Norrell had expected oaths: he is glad to work with civil sentences. “I do not think that can be done sir,” he chides.

“I don’t give a damn what you think,” Strange spits flatly.

Norrell blinks at Strange’s back, at the laces that cinch his crumpled waistcoat. “I see you are set to a purpose,” he notes cautiously. “But I do not believe you have thought it through.”

“Through?” Strange glances briefly back at him. “What is there to think through?”

“The spell sir. I have seen your notes…”

“You burnt my notes,” Strange corrects.

“And I think them problematic.”

Strange pivots away from the table upon one foot to look at him at last. “Problematic?” he echoes. “Why on earth should you find them such?” He emphasises the word ‘you’ very slightly. “It is not your spell.”

“It is not,” Norrell agrees. “I do not think however you have taken into consideration all you might.”

“Damn your consideration!”

Norrell is silent for some time. “It is as I feared,” he acknowledges at last.

“And what precisely do you fear, out of your monumental list of options?” Strange asks nastily.

“The lengths that I must go to,” Norrell replies humbly and truthfully as he casts _The Order of Reflected Silence_ \- a spell based on a passage in Belasis.

Strange tries to continue with his magics, but finds himself choking on something at the back of his throat.
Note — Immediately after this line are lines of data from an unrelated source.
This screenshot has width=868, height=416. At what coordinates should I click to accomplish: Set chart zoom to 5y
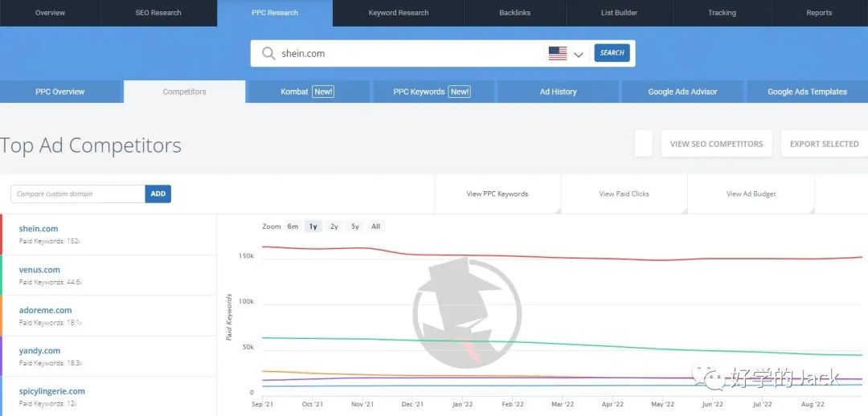coord(354,226)
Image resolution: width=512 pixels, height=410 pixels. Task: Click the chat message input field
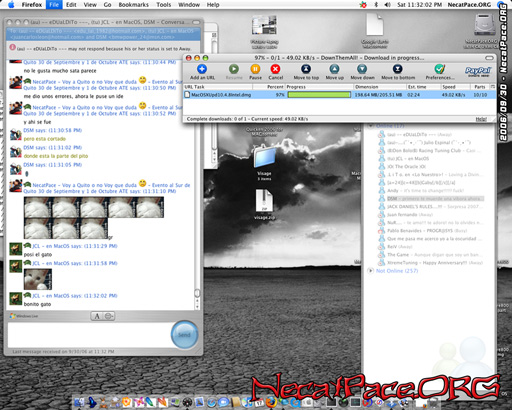(89, 335)
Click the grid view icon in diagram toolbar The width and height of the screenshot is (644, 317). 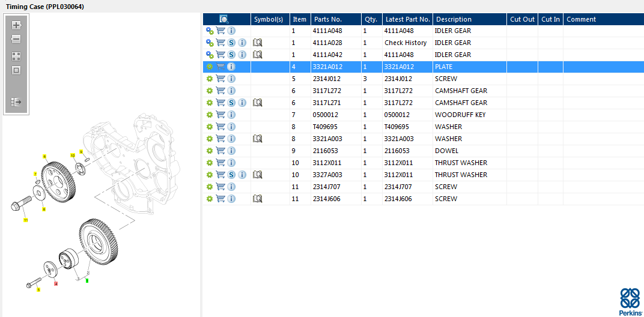16,56
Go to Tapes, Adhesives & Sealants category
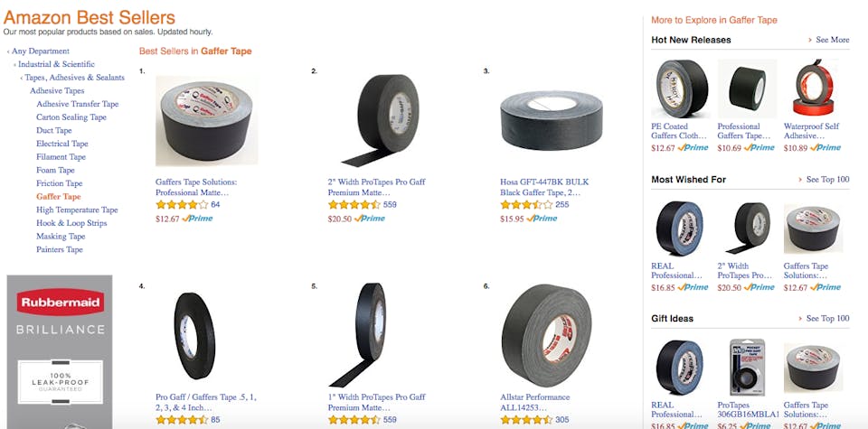 pyautogui.click(x=74, y=78)
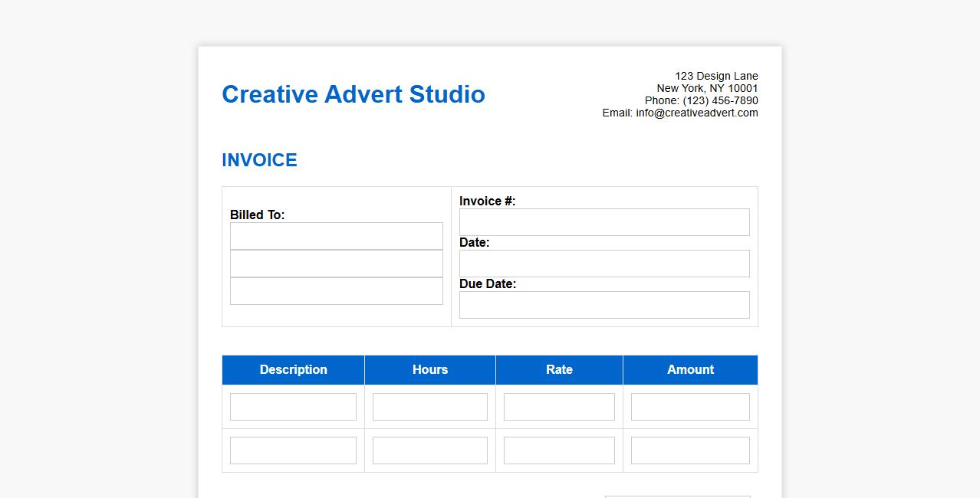The height and width of the screenshot is (498, 980).
Task: Click the Hours column header
Action: click(x=429, y=369)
He coughs and hacks up a slender blindworm onto the floor. He glares at it, his mind working furiously, before he snatches it up and brandishes it towards Norrell. “A muffling spell?” he demands. “Is it to be toads and vipers then?”

“Easier on the throat than diamonds and rubies,” Norrell mutters defensively. The spell is a very old one: instead of certain words the afflicted party was blessed (or cursed) to choke up frogs and snakes or precious stones. Whilst speaking diamonds and rubies sounds an auspicious fate, it is not: those afflicted either die before the year is out or take a vow of silence. Those who cough up amphibians have been known to live very long lives. Norrell instructed the enchantment to prevent Mr Strange from speaking any words of magic.

Strange looks at the little lizard in his fist, his eyes rake up and down its length, tracing every scale. “Ah,” he murmurs at last. “There you are.” A gesture and the creature becomes leaves of cress which wither and die. Strange glances towards Norrell, treating him to a very contemptuous look. “Were I you, I should not bother to cast that again.”

Surreptitiously, Norrell tries. Strange sneezes and of a sudden a snake and two frogs are writhing and roasting in the fire. Norrell tries again with the same results. 

“Are we entertaining the French?” Strange asks unkindly.

Norrell looks at his own hands, clasped before him. “No,” he says at length. “No sir, we are not.” A moment or two more he passes by looking uncomfortable and rubbing one of his thumbs nervously across his knuckles, then he quits the library. 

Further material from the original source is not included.